Кончился выходной день, кончился и дождик. Они вышли к озеру, на большую дорогу, которая вела к станции. Инка шла впереди.
— А думаешь, мне это очень нравится? — спросила она.— Ты, наверно, думаешь, что я… В общем, я, конечно, понимаю тебя.
— Ты о чем?
— Обо всем.
— Знаешь, я, откровенно, весь день только и думал об этом «обо всем» и ничего не придумал. Устал. И ничего не понял. Все это очень сложно.
— Думаешь, я защищаю и оправдываю отца? Вовсе нет. Думаешь, мне приятно смотреть на него, когда он в барахле? Мне просто стыдно за него! Плюшкин какой-то. Дикарь.
Инка всегда чутко и верно улавливала настроение мужа и теперь, возвращаясь домой, в пустую квартиру, хотела быть только с ним, хотела думать, как он. Саша сказал:
— Не так-то все просто, как ты думаешь.
— Мне почему-то страшно хочется плакать,— сказала Инка.
Саша засмеялся и сказал, как будто не услышав слова жены:
— Все-таки он странный человек. Что-то в нем есть такое, знаешь, от вечного двигателя, что ли. Он все время заставляет думать о себе, и все время я ощущаю рядом с ним какую-то стыдливость, что ль. Не знаю, как назвать. Совестливость какую-то. Вот он все время трудится, работает, старается изо всех сил, о себе забывает, а ты рядом с ним действительно как пижон. А почему пижон? Потому что мне ничего этого не надо? Я понимаю, что все то, что он делает, он делает для нас, для внука, как он говорит.
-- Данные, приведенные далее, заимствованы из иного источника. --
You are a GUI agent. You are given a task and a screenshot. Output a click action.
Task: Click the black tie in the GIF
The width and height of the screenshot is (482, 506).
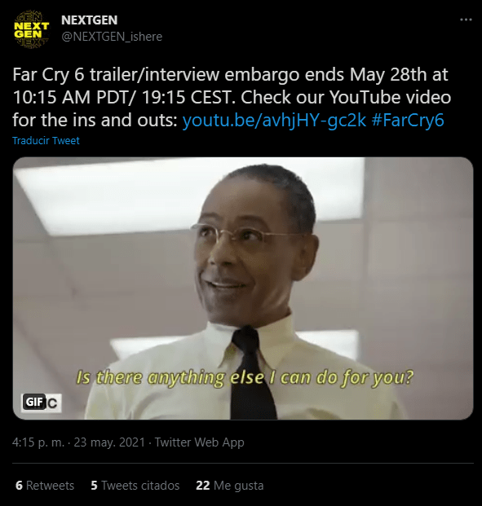coord(250,374)
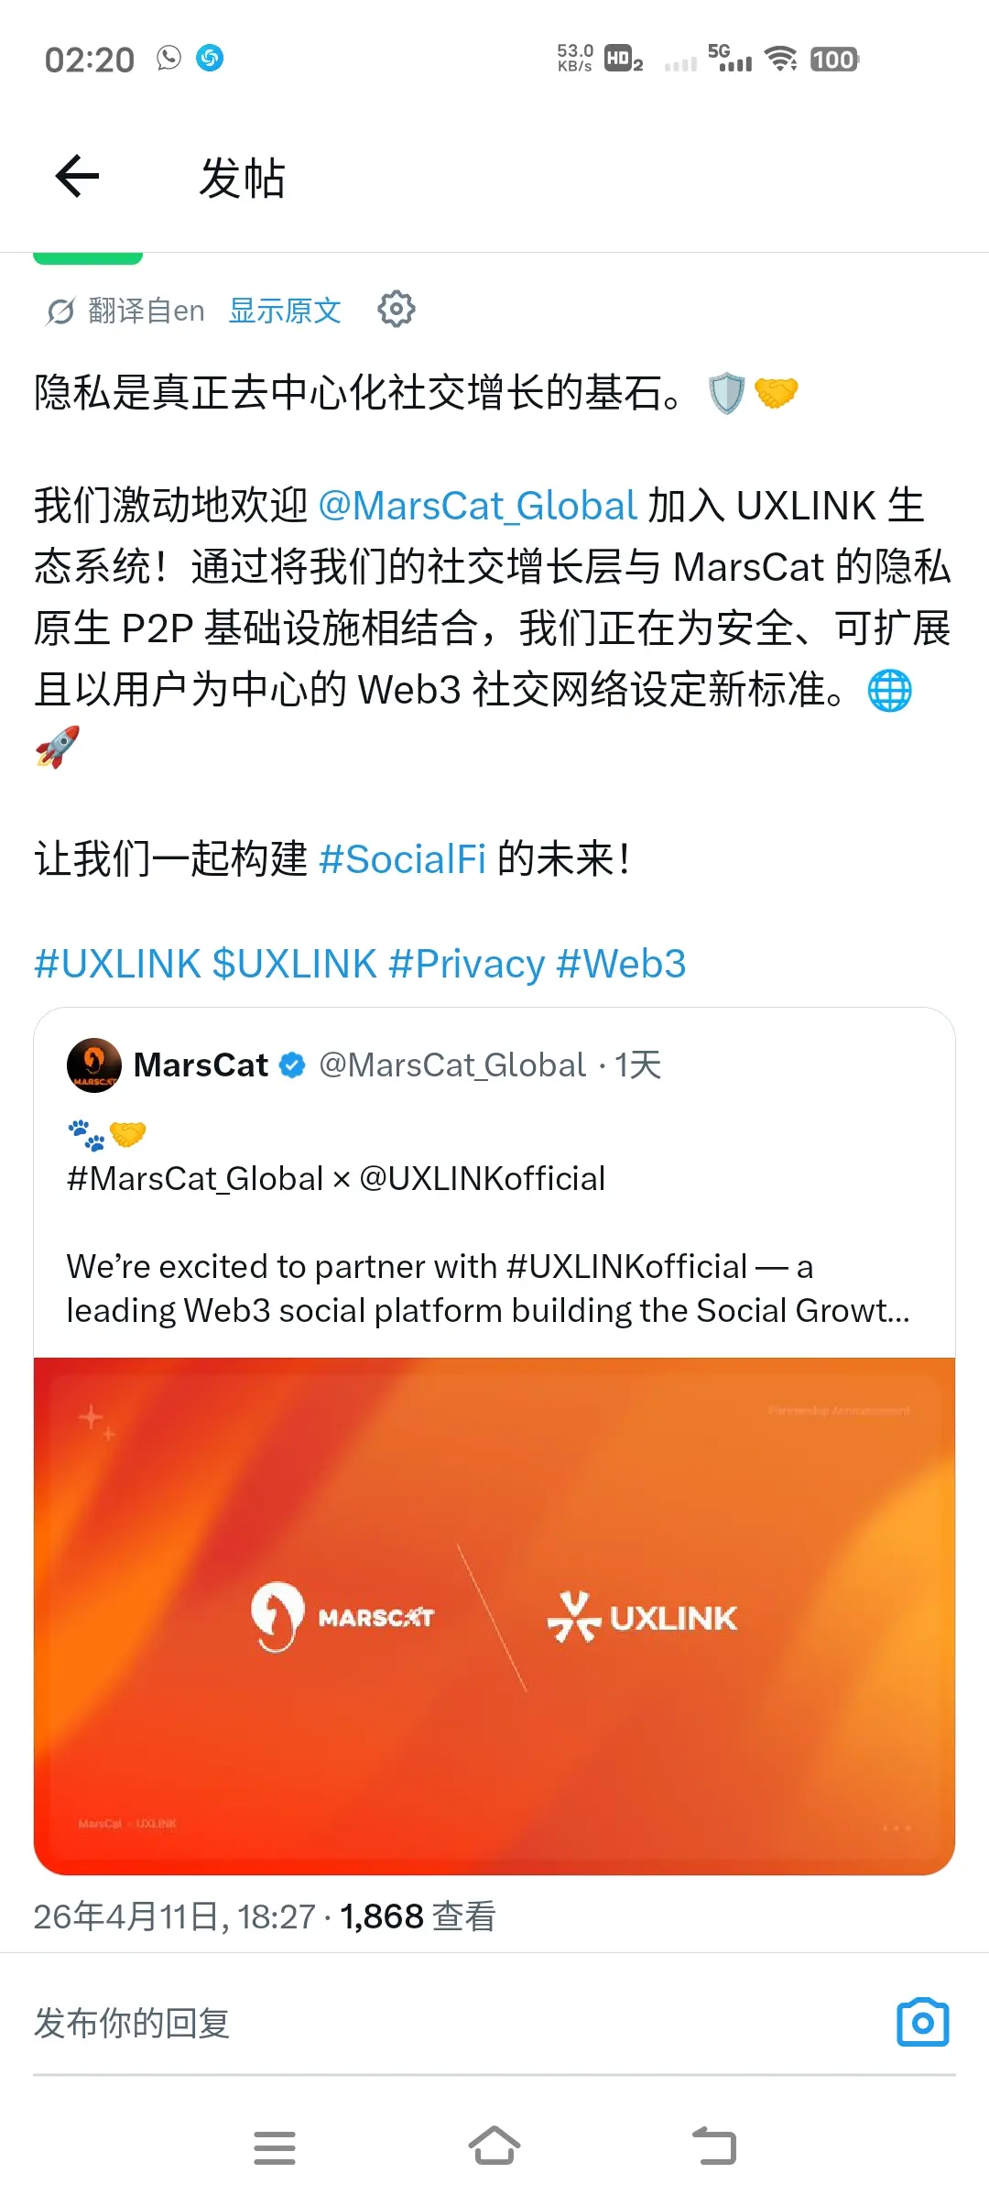Open the #Privacy hashtag

pos(467,964)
А я для себя и для своего, допустим, сына хочу другой жизни. И злюсь на него, потому что он вкалывает, а я руки марать не хочу и не буду. Это ужасно противно! Когда человек вкалывает, а ты стоишь и отворачиваешься. А что делать? Я всегда мучаюсь, когда бываю здесь. Устаю. А он как муравей — таскает, таскает, копается. Труд сам по себе, процесс труда — заразительная штука. И не важно, ради чего сам процесс…
Они медленно брели по дороге. Инка обхватила его руку своими руками и прижалась к нему, словно озябла.
— И все-таки что-то в нем есть! — сказал Саша.— Его не осудишь. Он так привык. Вечные начала, вечные преодоления. Сколько нужно энергии, бог ты мой! Атомный реактор, а не человек. А меня он, наверно, записал в лодыри. И по-своему прав, черт побери!
— Сашонок,— опять сказала Инка,— а мы поедем в этом году на Пополту?
— Мне хочется на Валдай, на Селигер,
— Мне тоже,— покорно сказала Инка.
В вагоне электрички Саша сидел у окна и смотрел сквозь отражения в стекле в мелькающие потемки. А Инка, не выпуская его руки, прижалась к нему грудью, привалилась головой к плечу и, теплая, дремала.
А у Саши перед глазами все еще виделся тесть, который стоял над грядками клубники, опершись на лопату, и испытующе смотрел им вслед.